Terakhir setelah padi ditumbuk menjadi beras untuk dimasak, kembali didoakan Dukun Padi. Memanjatkan doa ini ketika hasil gabah pertama kali dimasak petani yang menanam padi riun.  

''Proses menanam padi tinggi ini cukup panjang, berbeda dengan padi varietas lain. Dari sebelum hingga usai panen padi selalu didoakan. Ini sudah dilestarikan secara turun temurun,'' jelas Ketua Adat Desa Sungai Lisai, Hasan Mukti, Jumat 19 Juli 2024. 

Pria 76 tahun itu bercerita, awal masuk ke desa ini tahun 1963. Berselang 2 tahun atau tahun 1965, dia mulai menanam padi riun yang dibawa dari Desa Muara Madras, Kecamatan Jangkat, Kabupaten Merangin, Provinsi Jambi. Masyarakat menyebutnya padi Madras.

Dari bibit 2,5 kaleng atau setara 35 Kilogram (Kg) itulah komunitas masyarakat adat Sungai Lisai, mampu bertahan hidup dalam mempertahankan pangan dari gabah padi riun hingga puluhan generasi.

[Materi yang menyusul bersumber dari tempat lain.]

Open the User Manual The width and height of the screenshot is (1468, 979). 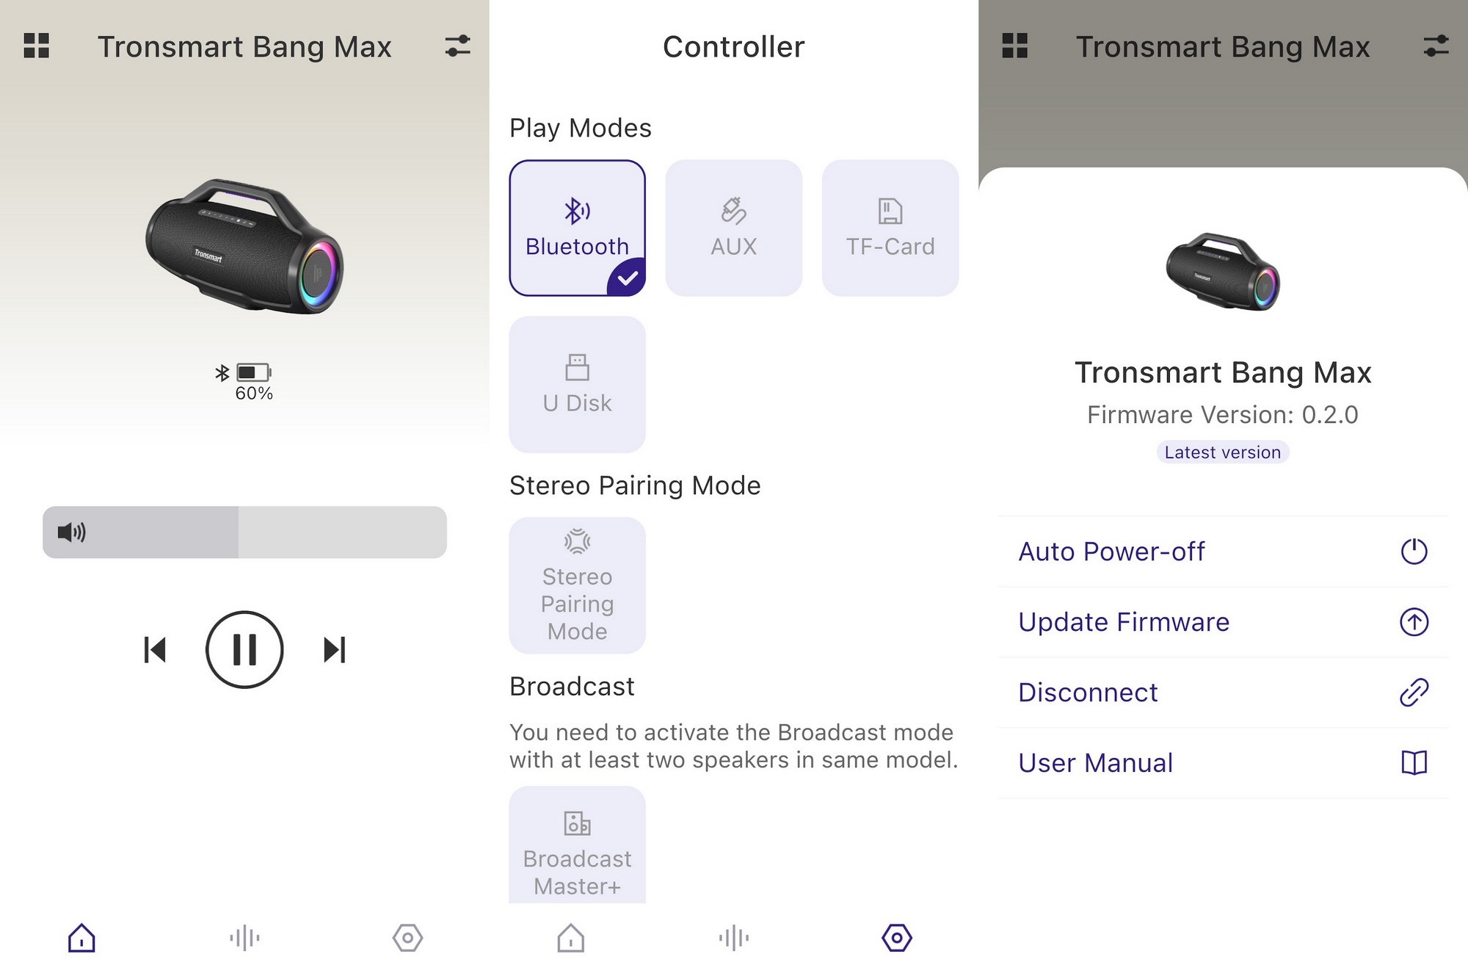[1095, 762]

Sebelum definitif menjadi desa, daerah ini masih dusun Sungai Lisai di tahun 1970. Berselang 12 tahun. Tepatnya tahun 1982. Desa Sungai Lisai resmi definitif menjadi desa. Masyarakat lain yang tinggal di wilayah ini pun mulai mengambangkan padi riun.  

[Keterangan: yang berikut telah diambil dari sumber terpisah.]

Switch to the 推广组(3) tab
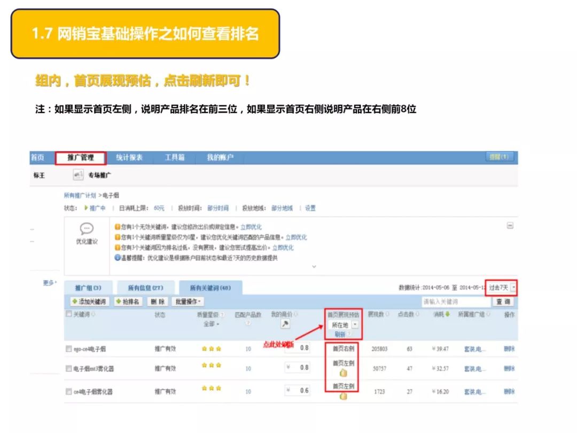Image resolution: width=577 pixels, height=433 pixels. click(88, 286)
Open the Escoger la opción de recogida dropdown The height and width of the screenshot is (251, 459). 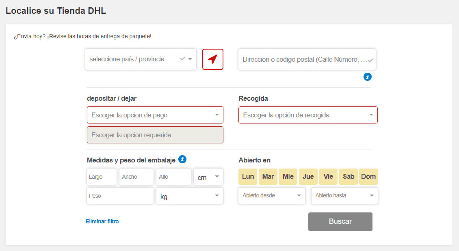click(307, 115)
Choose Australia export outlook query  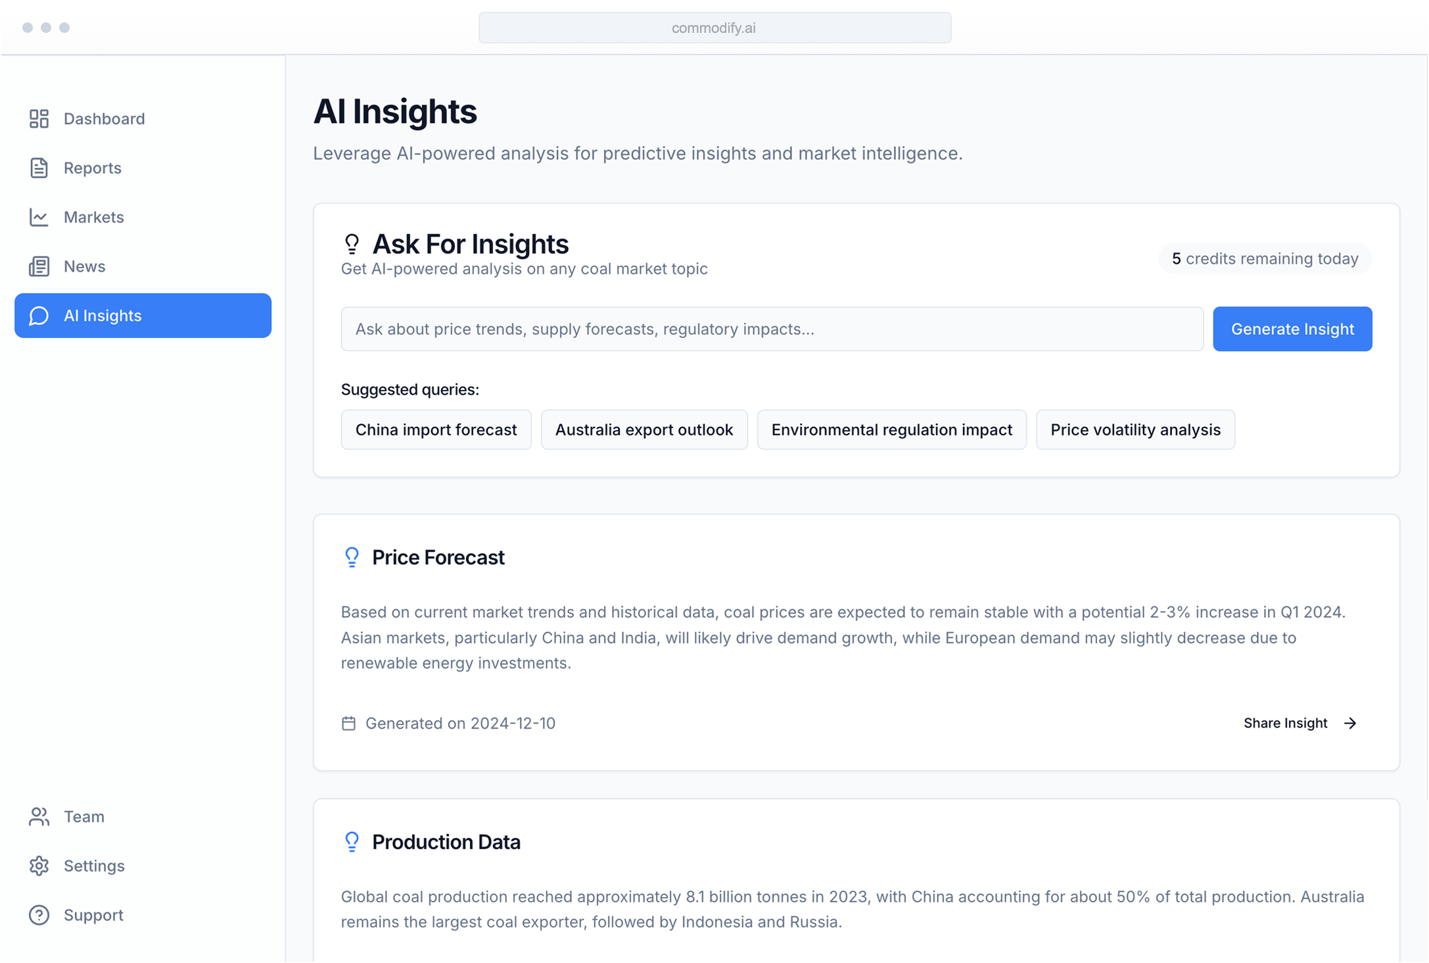[x=644, y=430]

''Padi riun yang sudah lama dipanen masih tersimpan di Bileak atau lumbung, 10 karung. Hasil gabah padi itu bisa bertahan lama untuk memenuhi kebutuhan pangan keluarga. Kita tidak kuatir ancaman krisis pangan,'' kata pria uzur ini. 

Kerutan yang menggoreskan lembah-lembah tajam di kening, tergambar sempurna kala pria uzur itu menghitung, selisih 20 hari masa panen padi riun dengan padi varietas lain. Perbedaan selisih waktu itu dikantonginya, ketika turun tanam serentak. 

Seketika tampak matanya bersinar di pelupuk mata kala mengisahkan, jika masa panen padi riun tidak begitu jauh jaraknya. Dia menghitung, jika varietas lain 4 bulan bisa panen. Sementara padi riun 5 bulan juga bisa dituai.
 
''Kalau padi varietas lain saat panen di sabit, hanya butuh waktu 1-2 hari. Padi riun ini dipanen dengan cara dituai. Waktu panen bisa 20 hari. Panen padi riun batang padi harus dirobohkan, tingginya sampai 180 cm,'' ujar pria akrab disapa Datuk Hasan itu.   

 


Cadangan Pangan
 

Di tahun ini. Komunitas masyarakat adat Sungai Lisai, kembali turun tanam ke sawah. Mereka masih memberlakukan indeks pertanaman (IP) 100 di areal persawahan. Itu sudah berlaku sejak desa ini definitif.

Meski begitu. Kebutuhan pangan tetap tercukupi. Masyarakat percaya, jika hasil gabah mereka mampu memenuhi kebutuhan beras dalam satu tahun kedepan hingga masa turun tanam selanjutnya. 

Di awal Agustus 2024. Masyarakat mulai turun tanam. Termasuk Datuk Hasan. Dia mulai menebas lahan seluas seperempat ha miliknya, untuk kembali menanam di September 2024. Bibitnya padi riun. 

Ini tak lain agar varietas lokal padi riun tidak punah. Sekaligus untuk memenuhi kebutuhan sehari-hari sepanjang tahun. Pria 76 tahun itu telah memprediksi masa panen padi diperkirakan, Februari 2025.  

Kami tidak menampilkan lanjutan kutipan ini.